What you need to do: Print every entry word for word, but omit the pictures.
◇ ◇ ◇ ◇
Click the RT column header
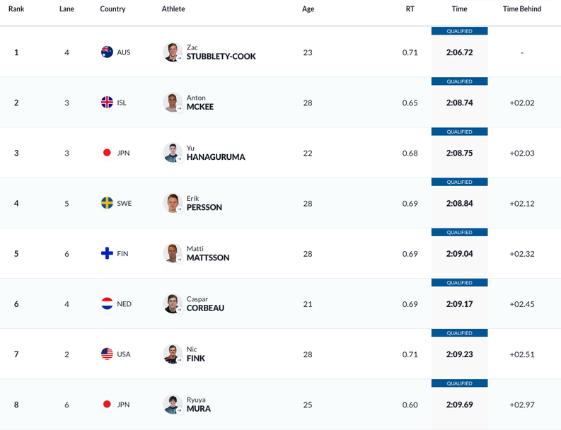The height and width of the screenshot is (430, 561). 410,9
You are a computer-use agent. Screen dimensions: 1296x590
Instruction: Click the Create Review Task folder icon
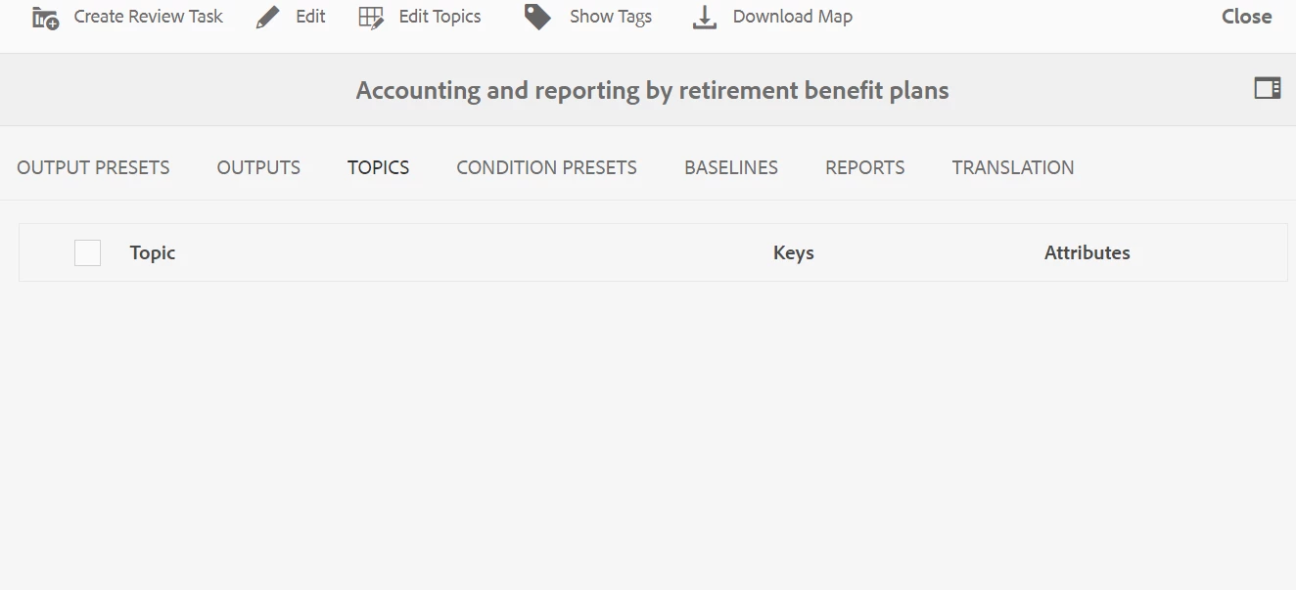pos(45,17)
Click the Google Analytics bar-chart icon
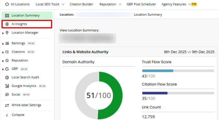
◇ ◇ ◇ ◇
Result of the exercise:
Click the RT column header
The height and width of the screenshot is (430, 561). 410,9
You are a computer-use agent. Screen dimensions: 1296x590
Instruction: Click the Create Review Task folder icon
pos(45,17)
Click the Google Analytics bar-chart icon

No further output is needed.